Real Time contro la violenza sulle donne. Il 25 novembre testimonianze al posto di promo e spot

Il 25 novembre, in occasione della Giornata internazionale contro la violenza sulle donne, Real Time, il canale dedicato all’intrattenimento femminile del gruppo Discovery Italia (canale 31) da sempre al fianco delle donne, trasmetterà al posto di promo e spot 21 testimonianze di uomini e donne contro ogni forma di violenza.

Prestigiosi brand – fra cui  AIA, OPEL, VODAFONE, FATER, YAKULT, FASTWEB, TIM, COREPLA, HIPP, MERCEDES ,GOLIA – si sono uniti a Real Time aderendo alla campagna a sostegno di tutte le donne, donando alcuni spazi pubblicitari della giornata. L’iniziativa di Discovery Italia è realizzata dal dipartimento Brand & Creative del network, diretto da Nicola Lampugnani, in collaborazione con Sapiens, il social magazine di Luz. La giornata culminerà con la messa in onda alle 21:10 del docufilm esclusivo “SARA” dedicato alla storia di Sara Di Pietrantonio, la 22enne romana tragicamente uccisa per mano del suo ex fidanzato il 29 maggio 2016.

Le 21 testimonianze di persone comuni che raccontano il proprio punto di vista sulle molteplici sfaccettature della violenza, si legano alla campagna #NonSolo25, ideata dalla onlus Fare x Bene (www.farexbene.it) che invita a tenere sempre alta l’attenzione sul tema. I filmati, da 15, 30 e 60 secondi, andranno in onda in tutti i break della giornata sostituendosi ai promo di canale e saranno disponibili anche su Dplay e su realtime.it, che dedicherà una speciale copertura editoriale alla tematica. Anche le pagine social di Real Time amplificheranno il messaggio della campagna condividendo le clip tramite Facebook Live e post dedicati.

La prima serata del 25 novembre di Real Time sarà, infine, dedicata alla messa in onda, senza interruzioni pubblicitarie, del docufilm evento dedicato a Sara Di Pietrantonio e alla sua tragica morte: “SARA”, prodotto da darallouche film.

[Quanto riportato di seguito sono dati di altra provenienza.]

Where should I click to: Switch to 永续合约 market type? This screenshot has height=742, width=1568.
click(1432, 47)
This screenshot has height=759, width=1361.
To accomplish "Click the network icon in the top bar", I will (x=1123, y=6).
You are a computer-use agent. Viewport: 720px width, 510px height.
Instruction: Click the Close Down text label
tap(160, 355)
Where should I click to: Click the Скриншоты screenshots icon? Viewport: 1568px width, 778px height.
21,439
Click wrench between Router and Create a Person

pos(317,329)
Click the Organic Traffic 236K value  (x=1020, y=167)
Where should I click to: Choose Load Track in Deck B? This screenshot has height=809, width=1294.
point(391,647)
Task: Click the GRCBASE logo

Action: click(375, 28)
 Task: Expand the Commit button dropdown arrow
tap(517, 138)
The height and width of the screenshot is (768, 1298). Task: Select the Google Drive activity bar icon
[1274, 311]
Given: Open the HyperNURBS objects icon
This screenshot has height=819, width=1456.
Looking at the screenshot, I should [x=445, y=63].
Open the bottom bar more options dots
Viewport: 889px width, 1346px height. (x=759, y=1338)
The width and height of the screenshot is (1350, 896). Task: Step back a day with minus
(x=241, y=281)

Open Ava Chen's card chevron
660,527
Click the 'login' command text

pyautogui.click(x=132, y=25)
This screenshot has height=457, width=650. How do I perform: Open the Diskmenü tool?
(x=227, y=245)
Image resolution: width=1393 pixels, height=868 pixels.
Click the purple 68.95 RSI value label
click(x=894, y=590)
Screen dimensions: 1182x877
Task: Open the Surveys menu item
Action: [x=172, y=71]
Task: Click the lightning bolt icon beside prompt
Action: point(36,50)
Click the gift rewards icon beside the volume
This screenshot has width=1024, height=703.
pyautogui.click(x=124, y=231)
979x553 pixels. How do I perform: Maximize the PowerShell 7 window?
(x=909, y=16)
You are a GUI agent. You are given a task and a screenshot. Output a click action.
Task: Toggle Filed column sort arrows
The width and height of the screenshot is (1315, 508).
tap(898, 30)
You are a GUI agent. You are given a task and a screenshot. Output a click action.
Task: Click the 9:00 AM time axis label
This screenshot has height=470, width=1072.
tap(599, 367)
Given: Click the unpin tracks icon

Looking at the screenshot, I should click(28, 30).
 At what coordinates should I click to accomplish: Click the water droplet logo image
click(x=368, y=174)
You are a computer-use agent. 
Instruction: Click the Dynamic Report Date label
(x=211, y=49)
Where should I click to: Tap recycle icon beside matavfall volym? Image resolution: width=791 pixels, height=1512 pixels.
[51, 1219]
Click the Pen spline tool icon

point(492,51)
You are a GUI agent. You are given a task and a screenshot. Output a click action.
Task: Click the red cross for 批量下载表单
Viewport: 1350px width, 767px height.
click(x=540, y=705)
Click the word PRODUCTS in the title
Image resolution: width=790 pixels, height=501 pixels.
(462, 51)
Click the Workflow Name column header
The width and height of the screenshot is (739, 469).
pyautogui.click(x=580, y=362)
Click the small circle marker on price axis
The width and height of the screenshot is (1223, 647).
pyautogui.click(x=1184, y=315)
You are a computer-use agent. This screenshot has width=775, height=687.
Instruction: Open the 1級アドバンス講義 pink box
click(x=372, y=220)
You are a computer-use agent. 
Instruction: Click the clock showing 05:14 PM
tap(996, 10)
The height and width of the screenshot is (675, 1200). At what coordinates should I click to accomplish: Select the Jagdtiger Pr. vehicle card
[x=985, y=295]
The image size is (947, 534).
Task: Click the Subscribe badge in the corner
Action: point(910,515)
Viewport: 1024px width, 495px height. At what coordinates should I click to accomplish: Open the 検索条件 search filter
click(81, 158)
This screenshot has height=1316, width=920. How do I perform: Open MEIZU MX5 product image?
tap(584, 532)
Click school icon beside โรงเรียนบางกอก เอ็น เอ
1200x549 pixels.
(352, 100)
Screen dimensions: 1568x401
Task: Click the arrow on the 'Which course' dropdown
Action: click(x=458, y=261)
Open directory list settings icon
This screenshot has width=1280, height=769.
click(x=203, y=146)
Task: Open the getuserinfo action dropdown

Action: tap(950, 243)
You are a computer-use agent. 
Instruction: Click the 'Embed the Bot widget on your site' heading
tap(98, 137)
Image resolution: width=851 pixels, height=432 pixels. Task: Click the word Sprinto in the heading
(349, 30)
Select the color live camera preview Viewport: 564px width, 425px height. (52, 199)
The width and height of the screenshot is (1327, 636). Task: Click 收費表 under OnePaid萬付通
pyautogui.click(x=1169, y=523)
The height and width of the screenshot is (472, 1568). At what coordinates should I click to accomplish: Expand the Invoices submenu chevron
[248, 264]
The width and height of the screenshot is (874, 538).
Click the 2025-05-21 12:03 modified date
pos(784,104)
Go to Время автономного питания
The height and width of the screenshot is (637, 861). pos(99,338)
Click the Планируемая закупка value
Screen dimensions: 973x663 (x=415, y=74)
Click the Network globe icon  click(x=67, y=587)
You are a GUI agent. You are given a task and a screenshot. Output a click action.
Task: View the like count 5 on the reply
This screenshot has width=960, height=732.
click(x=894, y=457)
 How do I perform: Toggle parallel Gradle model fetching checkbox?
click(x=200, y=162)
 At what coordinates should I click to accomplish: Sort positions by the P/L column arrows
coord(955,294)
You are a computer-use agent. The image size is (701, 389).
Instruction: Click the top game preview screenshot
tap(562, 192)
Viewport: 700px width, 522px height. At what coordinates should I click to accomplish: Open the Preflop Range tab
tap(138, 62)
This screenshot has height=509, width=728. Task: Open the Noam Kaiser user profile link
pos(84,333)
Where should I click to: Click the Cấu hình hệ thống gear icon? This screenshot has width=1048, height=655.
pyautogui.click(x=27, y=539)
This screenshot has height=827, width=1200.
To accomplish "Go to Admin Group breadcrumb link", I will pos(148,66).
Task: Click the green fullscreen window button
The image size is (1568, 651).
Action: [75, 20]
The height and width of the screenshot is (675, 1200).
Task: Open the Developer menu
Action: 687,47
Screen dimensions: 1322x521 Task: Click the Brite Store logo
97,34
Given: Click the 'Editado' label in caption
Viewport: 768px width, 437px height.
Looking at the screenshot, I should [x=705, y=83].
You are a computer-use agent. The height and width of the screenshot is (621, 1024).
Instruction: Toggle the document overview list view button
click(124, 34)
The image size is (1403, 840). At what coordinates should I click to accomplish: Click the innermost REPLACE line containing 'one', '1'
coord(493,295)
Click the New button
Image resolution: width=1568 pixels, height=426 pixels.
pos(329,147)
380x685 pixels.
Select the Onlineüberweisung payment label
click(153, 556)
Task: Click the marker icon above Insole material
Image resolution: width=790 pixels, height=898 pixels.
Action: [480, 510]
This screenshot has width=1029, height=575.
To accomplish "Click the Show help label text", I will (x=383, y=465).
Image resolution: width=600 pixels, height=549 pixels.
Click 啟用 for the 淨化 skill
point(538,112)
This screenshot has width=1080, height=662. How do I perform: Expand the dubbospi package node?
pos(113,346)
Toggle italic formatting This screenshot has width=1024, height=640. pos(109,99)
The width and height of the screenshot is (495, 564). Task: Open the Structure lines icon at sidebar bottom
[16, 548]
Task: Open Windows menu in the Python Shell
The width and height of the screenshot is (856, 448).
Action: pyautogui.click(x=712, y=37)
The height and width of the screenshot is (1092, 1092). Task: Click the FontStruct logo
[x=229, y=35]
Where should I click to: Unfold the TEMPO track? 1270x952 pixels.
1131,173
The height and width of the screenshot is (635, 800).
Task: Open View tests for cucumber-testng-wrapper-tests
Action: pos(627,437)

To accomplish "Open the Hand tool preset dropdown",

“SARA” apre nuovi squarci di verità sulla vicenda di cronaca giudiziaria che ha portato alla condanna di primo grado all’ergastolo di Vincenzo Paduano. A ricostruire la vicenda oltre alla madre di Sara, Concetta Raccuia, una serie di interviste inedite alle amiche intime della vittima e al fidanzato, Alessandro Giorgi, ultimo ad aver visto la ragazza prima dell’incontro fatale col suo assassino. Il docufilm ricostruisce i fatti, individua le motivazioni senza cedimenti scandalistici e cerca di descrivere e individuare le cause di questa epidemia di violenza sulle donne.